Alexander listened for a moment, as ‘Diamonds are a Girl’s Best Friend’ became, mid-phrase, a strenuous and tuneless hum. ‘Desist,’ he instructed.
‘And a very good evening to you, Mr MacIndoe,’ said Sam, in a compère’s croon. ‘How are you this evening?’
‘I am well, thank you,’ Alexander bantered. ‘And how are you?’
‘I am exceedingly well.’
‘It gives me great pleasure to hear that.’
‘Did you, by any chance, happen to catch the end of Grandstand?’
‘Now why would I be watching Grandstand?’
‘You never know.’
‘No, I did not catch the end of Grandstand.’
‘So you would be unaware that the entire civilised world is, as we speak, engulfed in controversy? That a travesty of justice occurred in the last minute of one of the season’s crucial games? That the result of said game was decided by a goal scored by a player standing in excess of the regulation mile offside, as was clear to everyone in the ground except the ref and his linesman?’
‘Passed me by, I’m afraid.’
‘Well, I recommend you watch it on the box tonight, and while you’re watching it you can think of me and the wife, because that goal made it a one-all draw, and that one-all draw means that my boat’s come in, after twenty-odd years. What it means is that those columns of little crosses you and me filled in, after a lot of pints, as I recall, in the Crown and Anchor – those columns of pretty little crosses, that I’ve stuck to through thick and thin, have brought me a nice little packet. I’ve struck lucky at last.’
‘Congratulations.’
‘Not the jackpot, I shouldn’t think. We’re not looking at a Rolls, or anything like that. We won’t be retiring to the Costa del Sol. But a nice little packet, all the same. A proper holiday, a few things for the house.’
Alexander heard Liz in the background, muttering, before she called out: ‘Ask him how much he’s spent over the years.’
‘I’m ahead of the game, Mac.’
‘About two quid ahead,’ Liz heckled.
‘Well ahead,’ Sam stressed. ‘So what are you two doing next weekend? I thought we’d have a little party over here, on Saturday. We’ll pack the kids off to the grandparents, get in a crate of fizz. You on?’
‘All right for a drink with himself and Liz, a week from today?’ Alexander asked Megan. ‘Champagne on the house. A windfall.’
Megan sat on the floor, reading the cinema listings. ‘Sure,’ she replied, turning the page.
When Alexander and Megan arrived at the house Sam and Liz were standing on the drive, beside a black BMW. Walking down one side of the car, Richard Ellis was peering through the windows the way a child might look into a tank in a reptile house, uncertain whether anything lived there. A younger man, whom Alexander had never seen before, braced his hands on the nearside wing and stooped under the raised bonnet. Watching the two men, with her arms crossed, Maureen was talking to a tiny young woman whose stature and tense demeanour and tousled dark hair reminded Alexander instantly of Edith Piaf.

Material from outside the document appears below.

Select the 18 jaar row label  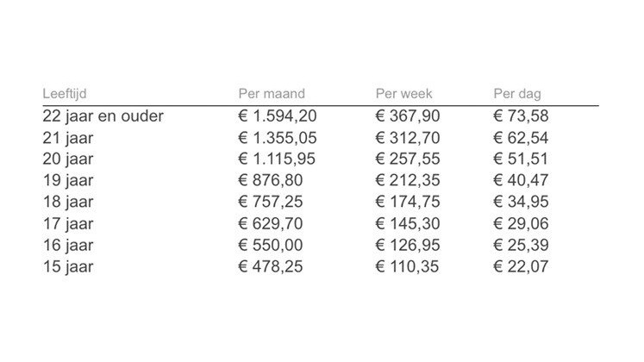[x=68, y=202]
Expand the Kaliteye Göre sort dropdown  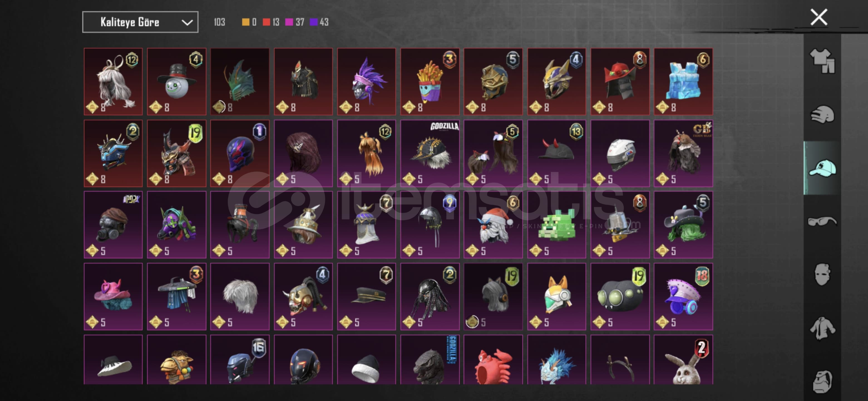(140, 22)
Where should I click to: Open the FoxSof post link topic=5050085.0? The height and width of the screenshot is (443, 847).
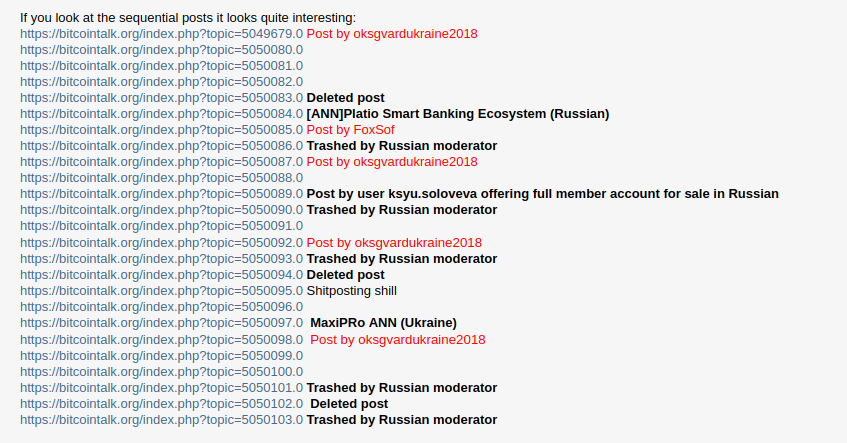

‘What do you think, Mac?’ Sam called out, wiping a fingertip along the edge of the roof, as if testing the sharpness of a blade. ‘One previous owner. Under twenty thousand on the clock. Full service history. Could eat your dinner off the engine.’ He patted the shoulder of the younger man. ‘My protégé, Matthew Stimpson,’ said Sam, ‘and Anne, his charming wife.’ Anne glanced at them, fingering the zip of her black denim jacket, and gave a nervous nod. Before shaking hands, Matthew threw his cigarette into the road, with the deliberate action of a man aiming a dart; his new white shirt still had a square of creases on the chest. Richard, now in the driver’s seat, wound down the window to say hello. ‘Shall we crack open the bubbly?’ suggested Sam after they had chatted for a couple of minutes. Hol
ding the front door open, Matthew brushed a piece of ash from his new blue jeans. Richard aimed a playful blow at his midriff as he passed; Matthew flinched, and gave Megan a wearied look.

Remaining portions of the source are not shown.